Panel ID Description
0 Comprehensive cancer superpanel (500+ genes) — recommended
1 Adult-onset hereditary cancer
2 Childhood-onset hereditary cancer
3 Lynch syndrome
4 BRCA1/BRCA2

Output

  • ${SAMPLE}.cpsr.grch38.html — Interactive HTML report with classified variants
  • ${SAMPLE}.cpsr.grch38.snvs_indels.tiers.tsv — Tab-separated variant classifications
  • Variants classified into 5 tiers (Pathogenic → Benign) using ACMG/AMP criteria

Runtime

~30-60 minutes per genome (depends on variant count).

Notes

  • The ref data bundle (~5 GB) and VEP cache only need to be downloaded once — shared across all samples.
  • PCGR 2.x breaking changes: The CLI changed completely from 1.x. The old --pcgr_dir flag (which internally appended /data) is replaced by --refdata_dir and --vep_dir as separate mount points.
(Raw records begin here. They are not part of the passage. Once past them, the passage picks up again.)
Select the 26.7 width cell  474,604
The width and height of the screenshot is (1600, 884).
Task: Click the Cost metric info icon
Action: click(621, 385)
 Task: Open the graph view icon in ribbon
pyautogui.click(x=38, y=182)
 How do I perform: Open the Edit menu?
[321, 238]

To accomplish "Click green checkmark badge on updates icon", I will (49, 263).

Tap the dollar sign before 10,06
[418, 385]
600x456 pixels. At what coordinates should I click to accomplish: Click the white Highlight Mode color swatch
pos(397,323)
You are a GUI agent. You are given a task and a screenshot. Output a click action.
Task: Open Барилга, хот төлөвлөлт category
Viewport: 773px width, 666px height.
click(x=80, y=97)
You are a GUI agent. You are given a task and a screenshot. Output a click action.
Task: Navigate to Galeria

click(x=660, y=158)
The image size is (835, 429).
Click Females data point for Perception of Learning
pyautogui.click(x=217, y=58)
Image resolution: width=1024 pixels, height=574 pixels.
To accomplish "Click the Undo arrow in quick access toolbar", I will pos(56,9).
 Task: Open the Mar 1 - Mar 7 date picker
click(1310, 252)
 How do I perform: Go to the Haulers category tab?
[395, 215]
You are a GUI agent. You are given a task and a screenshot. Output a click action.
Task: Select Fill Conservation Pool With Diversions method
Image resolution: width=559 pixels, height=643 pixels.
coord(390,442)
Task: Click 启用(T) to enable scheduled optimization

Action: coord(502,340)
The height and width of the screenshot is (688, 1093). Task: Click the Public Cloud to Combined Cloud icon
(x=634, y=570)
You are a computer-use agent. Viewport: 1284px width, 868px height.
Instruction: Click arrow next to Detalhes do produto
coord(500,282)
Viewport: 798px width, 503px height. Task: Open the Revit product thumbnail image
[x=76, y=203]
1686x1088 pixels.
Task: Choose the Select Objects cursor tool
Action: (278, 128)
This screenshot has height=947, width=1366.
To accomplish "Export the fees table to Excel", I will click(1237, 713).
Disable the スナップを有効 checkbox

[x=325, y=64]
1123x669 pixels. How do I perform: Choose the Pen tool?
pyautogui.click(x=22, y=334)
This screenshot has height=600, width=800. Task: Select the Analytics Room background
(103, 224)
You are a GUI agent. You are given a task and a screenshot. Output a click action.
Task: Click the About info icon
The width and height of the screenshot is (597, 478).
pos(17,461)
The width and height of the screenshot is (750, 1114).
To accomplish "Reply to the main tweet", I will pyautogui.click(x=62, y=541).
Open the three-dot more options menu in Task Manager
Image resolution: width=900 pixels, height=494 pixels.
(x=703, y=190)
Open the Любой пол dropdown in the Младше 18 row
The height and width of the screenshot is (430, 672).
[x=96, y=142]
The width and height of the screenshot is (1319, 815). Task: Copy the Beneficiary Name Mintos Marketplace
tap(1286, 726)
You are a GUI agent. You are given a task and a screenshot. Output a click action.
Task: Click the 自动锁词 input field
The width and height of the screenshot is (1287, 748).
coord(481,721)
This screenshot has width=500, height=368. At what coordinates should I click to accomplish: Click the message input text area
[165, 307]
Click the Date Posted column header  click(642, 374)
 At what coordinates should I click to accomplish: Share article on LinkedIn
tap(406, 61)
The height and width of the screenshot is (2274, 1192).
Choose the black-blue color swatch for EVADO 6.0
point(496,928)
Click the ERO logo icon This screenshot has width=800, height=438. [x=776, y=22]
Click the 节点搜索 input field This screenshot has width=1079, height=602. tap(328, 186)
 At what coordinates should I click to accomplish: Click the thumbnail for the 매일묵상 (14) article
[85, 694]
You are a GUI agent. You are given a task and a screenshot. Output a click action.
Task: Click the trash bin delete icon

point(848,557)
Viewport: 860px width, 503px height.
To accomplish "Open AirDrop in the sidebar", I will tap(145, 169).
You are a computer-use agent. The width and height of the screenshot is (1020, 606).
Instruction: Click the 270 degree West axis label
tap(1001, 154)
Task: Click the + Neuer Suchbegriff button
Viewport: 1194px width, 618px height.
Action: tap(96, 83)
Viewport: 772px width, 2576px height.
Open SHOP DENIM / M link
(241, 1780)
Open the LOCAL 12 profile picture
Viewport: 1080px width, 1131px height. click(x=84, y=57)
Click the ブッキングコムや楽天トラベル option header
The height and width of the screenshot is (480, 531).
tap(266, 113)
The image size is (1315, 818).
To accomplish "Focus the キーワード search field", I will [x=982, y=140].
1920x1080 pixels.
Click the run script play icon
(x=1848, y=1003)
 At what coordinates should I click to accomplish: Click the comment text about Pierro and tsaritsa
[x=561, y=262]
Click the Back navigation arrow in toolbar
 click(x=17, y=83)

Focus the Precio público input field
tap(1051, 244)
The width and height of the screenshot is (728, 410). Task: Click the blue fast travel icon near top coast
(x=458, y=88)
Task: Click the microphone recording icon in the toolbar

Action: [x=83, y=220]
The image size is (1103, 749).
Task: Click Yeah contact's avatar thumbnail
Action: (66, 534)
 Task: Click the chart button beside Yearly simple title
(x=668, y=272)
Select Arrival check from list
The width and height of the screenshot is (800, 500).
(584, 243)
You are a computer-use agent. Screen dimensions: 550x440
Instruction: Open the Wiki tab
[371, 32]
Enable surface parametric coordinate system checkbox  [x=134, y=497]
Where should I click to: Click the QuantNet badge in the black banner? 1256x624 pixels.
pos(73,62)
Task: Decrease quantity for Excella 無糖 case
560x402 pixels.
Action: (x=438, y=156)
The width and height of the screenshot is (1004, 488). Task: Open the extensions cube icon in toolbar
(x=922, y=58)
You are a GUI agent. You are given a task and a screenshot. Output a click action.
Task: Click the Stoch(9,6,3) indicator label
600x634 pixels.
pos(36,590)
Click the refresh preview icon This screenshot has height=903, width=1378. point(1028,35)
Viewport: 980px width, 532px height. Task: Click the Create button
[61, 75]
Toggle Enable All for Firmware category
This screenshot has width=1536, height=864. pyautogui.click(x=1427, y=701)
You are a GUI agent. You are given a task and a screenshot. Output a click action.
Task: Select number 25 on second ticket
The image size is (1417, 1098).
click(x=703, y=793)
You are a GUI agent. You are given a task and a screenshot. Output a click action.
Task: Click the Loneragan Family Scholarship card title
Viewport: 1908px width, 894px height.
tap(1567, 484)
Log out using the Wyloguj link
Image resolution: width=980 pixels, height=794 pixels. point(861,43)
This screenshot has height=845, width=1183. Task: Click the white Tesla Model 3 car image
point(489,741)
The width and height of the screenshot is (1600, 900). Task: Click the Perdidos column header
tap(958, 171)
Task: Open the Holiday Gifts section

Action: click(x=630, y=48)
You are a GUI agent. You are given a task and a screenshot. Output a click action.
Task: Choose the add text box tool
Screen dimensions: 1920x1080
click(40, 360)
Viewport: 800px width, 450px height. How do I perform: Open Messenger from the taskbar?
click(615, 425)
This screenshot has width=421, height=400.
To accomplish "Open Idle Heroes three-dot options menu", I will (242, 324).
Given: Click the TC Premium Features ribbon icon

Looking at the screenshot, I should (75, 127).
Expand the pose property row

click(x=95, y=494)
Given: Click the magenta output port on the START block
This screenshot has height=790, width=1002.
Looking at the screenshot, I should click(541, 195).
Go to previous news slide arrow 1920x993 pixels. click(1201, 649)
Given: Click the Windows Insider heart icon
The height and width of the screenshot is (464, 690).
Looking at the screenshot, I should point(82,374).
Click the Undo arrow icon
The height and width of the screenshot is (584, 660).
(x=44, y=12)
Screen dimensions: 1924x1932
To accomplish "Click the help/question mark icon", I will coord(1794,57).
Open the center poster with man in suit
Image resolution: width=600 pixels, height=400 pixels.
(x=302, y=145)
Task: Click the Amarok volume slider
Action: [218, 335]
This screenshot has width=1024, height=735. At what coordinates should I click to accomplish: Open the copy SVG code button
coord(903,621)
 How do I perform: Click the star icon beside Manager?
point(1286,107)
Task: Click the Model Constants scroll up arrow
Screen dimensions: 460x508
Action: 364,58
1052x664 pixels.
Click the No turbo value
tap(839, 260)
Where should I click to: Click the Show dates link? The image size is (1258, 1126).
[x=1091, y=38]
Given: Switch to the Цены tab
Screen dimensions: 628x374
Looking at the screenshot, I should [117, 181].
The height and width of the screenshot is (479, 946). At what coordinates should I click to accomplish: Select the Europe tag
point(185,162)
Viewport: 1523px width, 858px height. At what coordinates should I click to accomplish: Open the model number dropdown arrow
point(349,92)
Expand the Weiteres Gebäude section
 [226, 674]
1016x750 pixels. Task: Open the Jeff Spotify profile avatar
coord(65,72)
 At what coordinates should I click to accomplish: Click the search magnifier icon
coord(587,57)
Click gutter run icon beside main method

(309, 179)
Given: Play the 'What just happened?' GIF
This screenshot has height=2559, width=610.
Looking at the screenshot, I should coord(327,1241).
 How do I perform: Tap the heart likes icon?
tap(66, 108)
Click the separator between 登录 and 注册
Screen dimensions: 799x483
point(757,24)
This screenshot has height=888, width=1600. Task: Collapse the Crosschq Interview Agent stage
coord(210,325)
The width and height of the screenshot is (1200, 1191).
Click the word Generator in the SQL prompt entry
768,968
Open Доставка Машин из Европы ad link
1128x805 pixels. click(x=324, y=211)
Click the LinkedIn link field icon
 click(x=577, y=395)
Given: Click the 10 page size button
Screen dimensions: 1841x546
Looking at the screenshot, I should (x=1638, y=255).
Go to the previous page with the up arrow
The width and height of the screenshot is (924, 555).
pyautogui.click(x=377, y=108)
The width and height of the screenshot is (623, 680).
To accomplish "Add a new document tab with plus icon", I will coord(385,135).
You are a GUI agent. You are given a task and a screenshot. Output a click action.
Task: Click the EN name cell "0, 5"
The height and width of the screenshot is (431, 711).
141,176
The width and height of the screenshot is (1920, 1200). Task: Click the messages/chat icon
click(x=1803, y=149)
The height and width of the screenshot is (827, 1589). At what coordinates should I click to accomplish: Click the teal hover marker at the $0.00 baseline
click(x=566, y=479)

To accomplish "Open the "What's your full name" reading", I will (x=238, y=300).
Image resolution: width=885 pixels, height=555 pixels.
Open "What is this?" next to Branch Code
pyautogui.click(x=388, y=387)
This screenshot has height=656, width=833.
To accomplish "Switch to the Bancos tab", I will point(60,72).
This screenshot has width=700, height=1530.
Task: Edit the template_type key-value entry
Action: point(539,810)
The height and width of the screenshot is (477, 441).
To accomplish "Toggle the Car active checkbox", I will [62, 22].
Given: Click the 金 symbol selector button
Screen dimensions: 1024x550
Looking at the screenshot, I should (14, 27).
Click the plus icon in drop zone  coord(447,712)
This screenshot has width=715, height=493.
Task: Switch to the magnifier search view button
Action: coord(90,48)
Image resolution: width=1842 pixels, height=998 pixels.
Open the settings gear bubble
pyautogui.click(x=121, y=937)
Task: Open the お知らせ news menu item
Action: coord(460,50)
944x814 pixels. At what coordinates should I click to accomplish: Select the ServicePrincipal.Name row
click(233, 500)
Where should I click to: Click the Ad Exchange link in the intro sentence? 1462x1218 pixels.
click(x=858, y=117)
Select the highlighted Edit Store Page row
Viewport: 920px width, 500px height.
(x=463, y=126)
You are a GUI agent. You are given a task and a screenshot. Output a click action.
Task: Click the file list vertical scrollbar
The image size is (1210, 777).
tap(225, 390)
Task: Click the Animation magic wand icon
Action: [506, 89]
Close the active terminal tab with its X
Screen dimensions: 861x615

The single monolithic data bundle is split into a smaller ref data bundle + the standard Ensembl VEP cache. Docker volume mounts changed from a single :/genome to four separate mounts for VEP, bundle, inputs, and outputs.
  • Data bundle freshness: The 20250314 bundle dates from March 2025. Check the PCGR releases page periodically for updated bundles — newer bundles include more recent ClinVar classifications and gene-disease annotations.
  • VEP cache version: PCGR 2.2.5 requires VEP release-113 cache, while step 13 uses release-112. Both coexist in vep_cache/homo_sapiens/ (subdirectories 112_GRCh38/ and 113_GRCh38/). You need both if running both steps.
  • Use --panel_id 0 for the comprehensive cancer superpanel (500+ genes). Note: this is broader than ACMG SF but cancer-focused — it does not replace a full ACMG incidental-findings screen.
  • --classify_all ensures all variants in target genes get ACMG classification, not just known pathogenic.
  • CPSR is complementary to ClinVar screening — ClinVar finds known variants, CPSR classifies novel ones.
  • The same ref data bundle is used by PCGR for somatic analysis (not relevant for germline WGS).